Quitting smoking completely is clearly the best option for any smoker. But many have tried and failed often in the past, so we need to do more to reduce the harm they face. Electronic cigarettes have been around for nearly a decade, and a large part of the fall in smoking prevalence over that time is due to people switching from cigarettes to vaping. But their usage is now plateauing, so we need to do more to encourage new, and better, alternatives. We should always have an evidence-based approach to ensure that smokers have confidence in the new products and technologies that come to market, and we strongly support the Government's commitment to commission independent research into the new heat-not-burn devices. 

In addition, we must find new ways to get information directly to smokers. Misconceptions around the benefits of e-cigarettes have been growing and statistics from Public Health England show that nearly half of all smokers do not realise that smoke-free alternatives are less harmful than smoking.

[iv] The recent stories about vaping-related deaths in the USA – which the authorities actually say is due to vapers mixing illegal cannabis into e-cigarettes – are only likely to further damage confidence in the products and likelihood that smokers will switch away from cigarettes. 

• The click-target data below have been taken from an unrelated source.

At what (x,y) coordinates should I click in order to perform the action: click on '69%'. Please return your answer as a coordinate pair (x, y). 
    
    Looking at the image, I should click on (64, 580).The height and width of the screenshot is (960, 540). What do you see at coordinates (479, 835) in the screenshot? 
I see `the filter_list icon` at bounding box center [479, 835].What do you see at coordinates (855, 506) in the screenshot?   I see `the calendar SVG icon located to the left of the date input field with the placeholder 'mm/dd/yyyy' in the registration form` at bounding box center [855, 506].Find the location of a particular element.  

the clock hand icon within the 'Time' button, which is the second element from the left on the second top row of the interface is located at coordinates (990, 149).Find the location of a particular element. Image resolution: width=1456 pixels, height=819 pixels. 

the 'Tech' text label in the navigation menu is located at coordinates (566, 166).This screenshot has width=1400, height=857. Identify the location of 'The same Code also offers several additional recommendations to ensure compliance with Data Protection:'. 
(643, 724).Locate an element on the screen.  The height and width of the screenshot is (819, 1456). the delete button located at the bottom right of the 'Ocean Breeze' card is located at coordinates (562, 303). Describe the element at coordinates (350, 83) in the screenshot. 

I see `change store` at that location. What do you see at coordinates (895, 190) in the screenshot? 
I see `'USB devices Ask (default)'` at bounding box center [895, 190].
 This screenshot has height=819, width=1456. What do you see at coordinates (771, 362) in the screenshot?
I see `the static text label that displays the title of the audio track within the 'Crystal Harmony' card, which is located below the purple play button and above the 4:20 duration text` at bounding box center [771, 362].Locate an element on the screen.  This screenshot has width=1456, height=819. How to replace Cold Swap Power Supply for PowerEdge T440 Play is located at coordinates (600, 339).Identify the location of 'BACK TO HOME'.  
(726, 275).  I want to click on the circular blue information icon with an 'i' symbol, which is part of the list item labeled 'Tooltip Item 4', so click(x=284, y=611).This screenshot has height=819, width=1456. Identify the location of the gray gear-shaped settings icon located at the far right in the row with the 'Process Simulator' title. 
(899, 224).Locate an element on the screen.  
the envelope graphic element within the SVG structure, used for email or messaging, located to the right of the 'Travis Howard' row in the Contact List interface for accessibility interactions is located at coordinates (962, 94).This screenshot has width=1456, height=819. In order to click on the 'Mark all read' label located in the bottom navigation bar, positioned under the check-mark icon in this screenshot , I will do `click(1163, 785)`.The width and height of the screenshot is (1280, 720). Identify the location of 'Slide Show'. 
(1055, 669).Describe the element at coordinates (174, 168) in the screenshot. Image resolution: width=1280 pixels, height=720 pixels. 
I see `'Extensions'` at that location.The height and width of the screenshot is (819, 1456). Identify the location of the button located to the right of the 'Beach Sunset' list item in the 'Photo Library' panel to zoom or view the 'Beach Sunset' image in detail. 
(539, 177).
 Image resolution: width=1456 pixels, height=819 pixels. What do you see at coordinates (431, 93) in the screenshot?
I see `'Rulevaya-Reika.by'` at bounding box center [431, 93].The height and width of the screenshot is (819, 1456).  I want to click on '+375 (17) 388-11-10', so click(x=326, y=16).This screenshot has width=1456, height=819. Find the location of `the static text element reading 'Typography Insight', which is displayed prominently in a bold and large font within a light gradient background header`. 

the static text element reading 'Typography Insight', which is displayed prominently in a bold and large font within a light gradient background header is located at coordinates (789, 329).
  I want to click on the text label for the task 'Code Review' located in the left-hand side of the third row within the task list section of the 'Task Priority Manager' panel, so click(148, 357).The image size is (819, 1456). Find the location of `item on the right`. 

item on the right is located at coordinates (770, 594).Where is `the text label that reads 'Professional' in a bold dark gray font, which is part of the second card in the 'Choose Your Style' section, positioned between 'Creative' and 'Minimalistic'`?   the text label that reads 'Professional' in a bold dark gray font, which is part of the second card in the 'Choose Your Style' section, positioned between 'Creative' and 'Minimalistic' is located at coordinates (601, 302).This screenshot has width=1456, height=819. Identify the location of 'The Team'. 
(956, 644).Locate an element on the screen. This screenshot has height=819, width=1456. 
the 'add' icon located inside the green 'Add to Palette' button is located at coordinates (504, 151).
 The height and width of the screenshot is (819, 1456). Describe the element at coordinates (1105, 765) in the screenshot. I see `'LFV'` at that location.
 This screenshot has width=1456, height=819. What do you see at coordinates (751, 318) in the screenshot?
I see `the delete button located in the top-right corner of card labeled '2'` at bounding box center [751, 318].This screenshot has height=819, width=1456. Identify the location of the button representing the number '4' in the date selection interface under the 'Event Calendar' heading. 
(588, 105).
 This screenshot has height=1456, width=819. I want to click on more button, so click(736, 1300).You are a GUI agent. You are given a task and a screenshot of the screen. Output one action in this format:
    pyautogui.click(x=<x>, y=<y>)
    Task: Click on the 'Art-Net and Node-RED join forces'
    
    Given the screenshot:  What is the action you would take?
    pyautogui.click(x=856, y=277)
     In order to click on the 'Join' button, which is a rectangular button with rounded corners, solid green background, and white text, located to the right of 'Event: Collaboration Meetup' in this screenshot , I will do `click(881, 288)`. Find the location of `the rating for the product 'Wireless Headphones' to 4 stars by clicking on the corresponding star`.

The strong regulatory framework we have in the UK – put in place to protect product quality – is one of the reasons why the problems experienced in America have not been replicated here. But we also need to do much more to empower smokers with better knowledge about the evidence, and the facts, or else tens of thousands of smokers will die as a result. This should include inserts in cigarettes packs about alternative products, direct mail and email communications to smokers – channels that protect unintended audiences from seeing the messages and products. Without being able to inform smokers with the facts, we will get miss the smoke-free target of 2030 by decades.

Finally, we should make the cigarette companies pay for the damage they have caused. It's a simple principle of the 'polluter pays,' and we should follow it. A levy on the tobacco companies should be established to develop a fund to provide help and support for smokers, while also encouraging the tobacco manufacturers to shift away from combustible products to less-harmful alternatives. Money could then be directed where it is needed most – the 50-100 local authorities with the highest levels of smoking prevalence – to support their cessation services, as well as funding the research on e-cigarettes, heated tobacco, and other new smoke-free products that come to the market.

We have the chance to save lives, reduce the health inequality and the heart-breaking impact smoking has on smokers' friends and families, and to provide smokers with the one-on-one support they need, all without having to rely on the already stretched resources of the NHS. After the general election, the next government has the chance to set out the bold measures we need to make England smoke-free by 2030.